November: Setback

   Running school starts when you fail at a goal. In fact, pity the runner who never succeeds in failing; dreams drawn from the safe side of life handcuff great character. By contrast, a spectacular failure reveals a hero.

   But what about the goal you abandon untested or unfinished – the marathon date scratched from the calendar, the bewildered shrug at the bathroom scale, or the humbled phone call to beg off a workout with a running mate? These minor defeats can kill a training program outright and cast a pall of doubt over all other goals you attempt. They're poison for a runner.

   This is a shame. All running goals begin with a gamble of the imagination. Training gives you a steady, if imperfect, stream of information, which should periodically bring into review your original goal. Workouts should wise up your dreams, alter them, extend, or dump them – all without provoking feelings of defeat. World-class runners have a genius for letting their training programs reveal the goal that matters. All other plans and desires slip into memory like rehearsals for opening night.
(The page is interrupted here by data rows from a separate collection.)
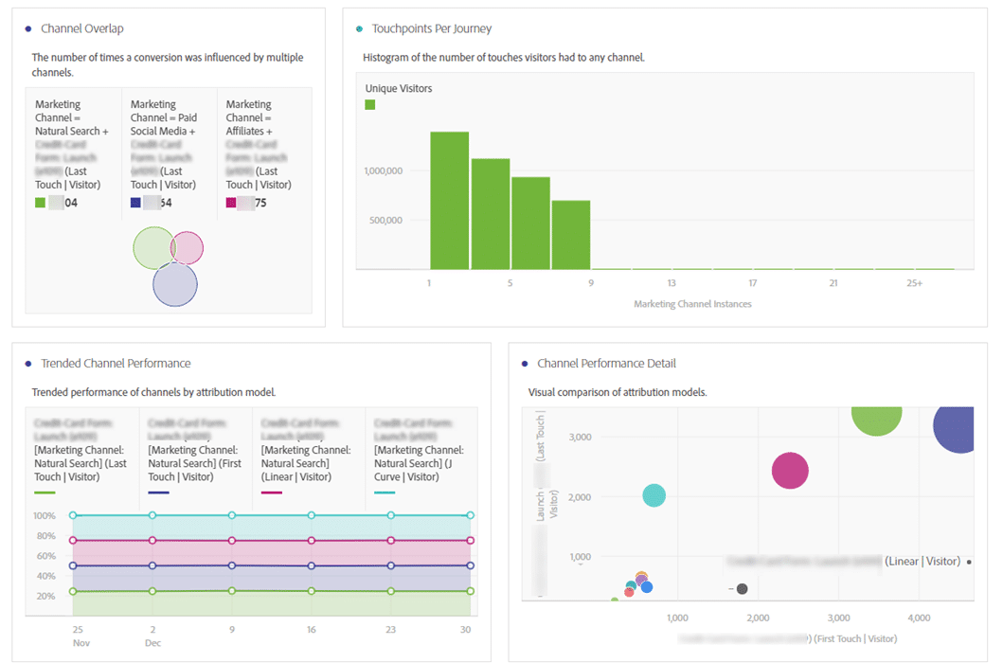Screen dimensions: 1003x663
Task: Click the large pink bubble in scatter chart
Action: 790,471
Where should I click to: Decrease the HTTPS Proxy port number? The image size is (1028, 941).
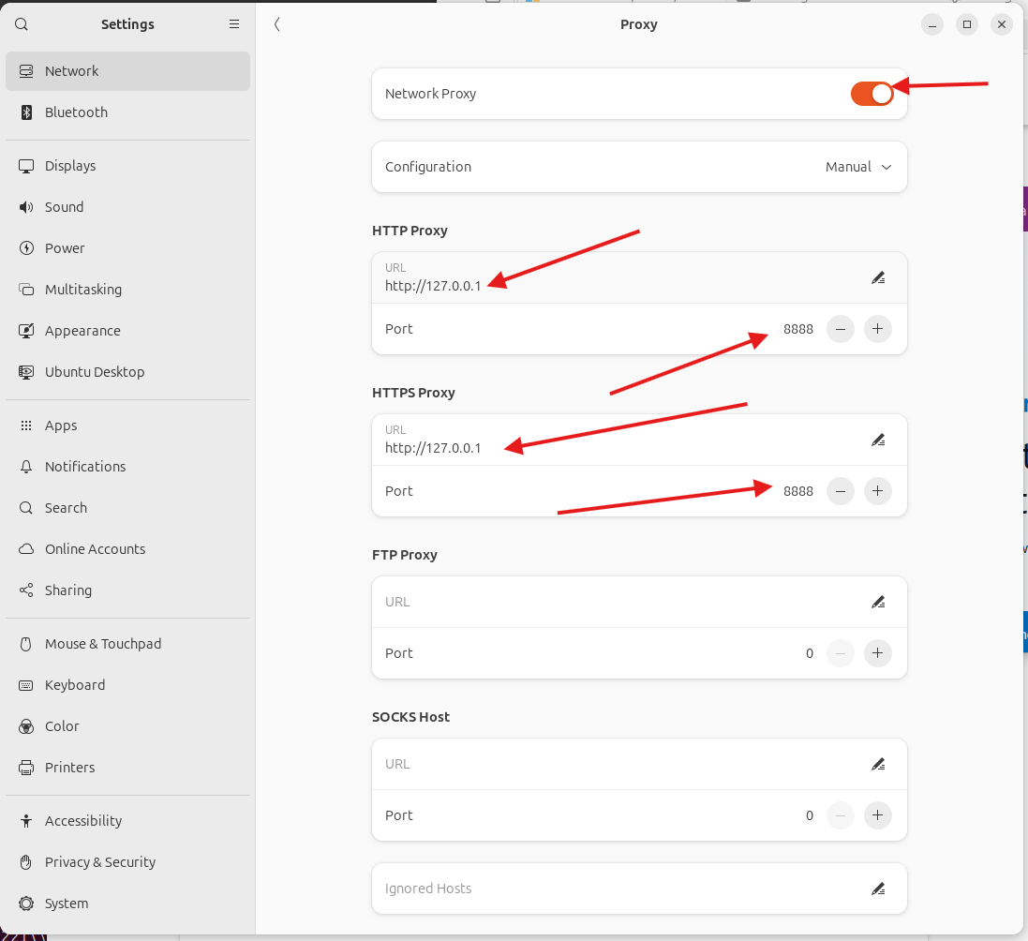coord(841,491)
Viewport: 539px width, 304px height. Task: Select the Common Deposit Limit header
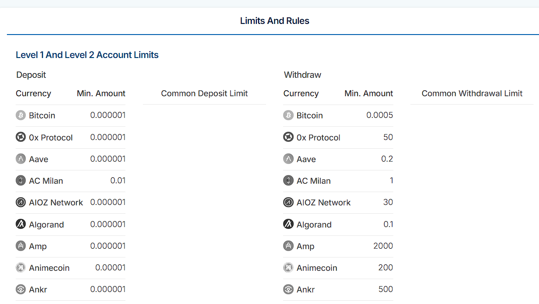[x=204, y=94]
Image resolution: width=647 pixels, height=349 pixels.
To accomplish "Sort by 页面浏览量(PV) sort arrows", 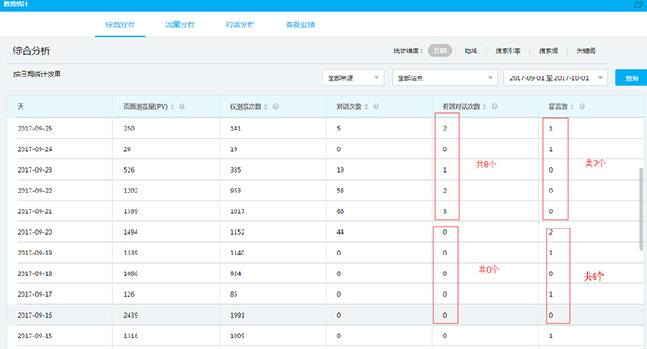I will (x=173, y=106).
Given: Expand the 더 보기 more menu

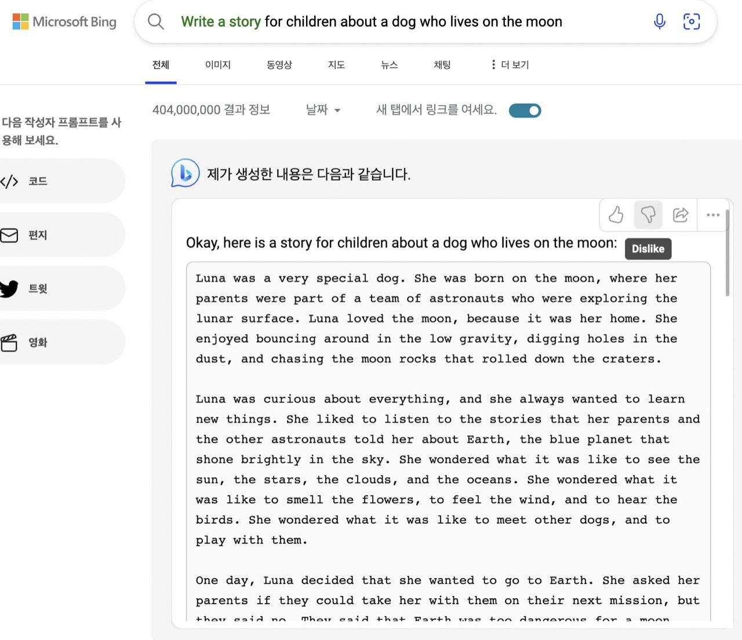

   Of course, we all make bad training decisions, and the trick to letting go of a goal you can't reach or don't have the heart to attempt lies in training down, which is just a fancy way of distinguishing baby from bathwater. It's easy enough. Begin by eliminating interval training, hill charges, and any other form of speed work from your program altogether. Reduce your total mileage by 10 percent per week for four weeks, then maintain. Don't expect these workouts to be glorious or gratifying. They're grinds - places of unvaried humility to bury defeat, to reassess, and, eventually, to begin dreaming again.

   Training down is good for your body, especially after extended periods of hard workouts, because it gives muscles and connective tissue weeks to heal thoroughly. It's a time to isolate the causes of chronic pain and to begin the maddening search for a remedy. It's a splendid occasion to begin cross training for the diversion it brings to your workouts and for the many ways it strengthens core muscle groups. Incidentally, if you hate running with others, now is the time to revisit those prejudices.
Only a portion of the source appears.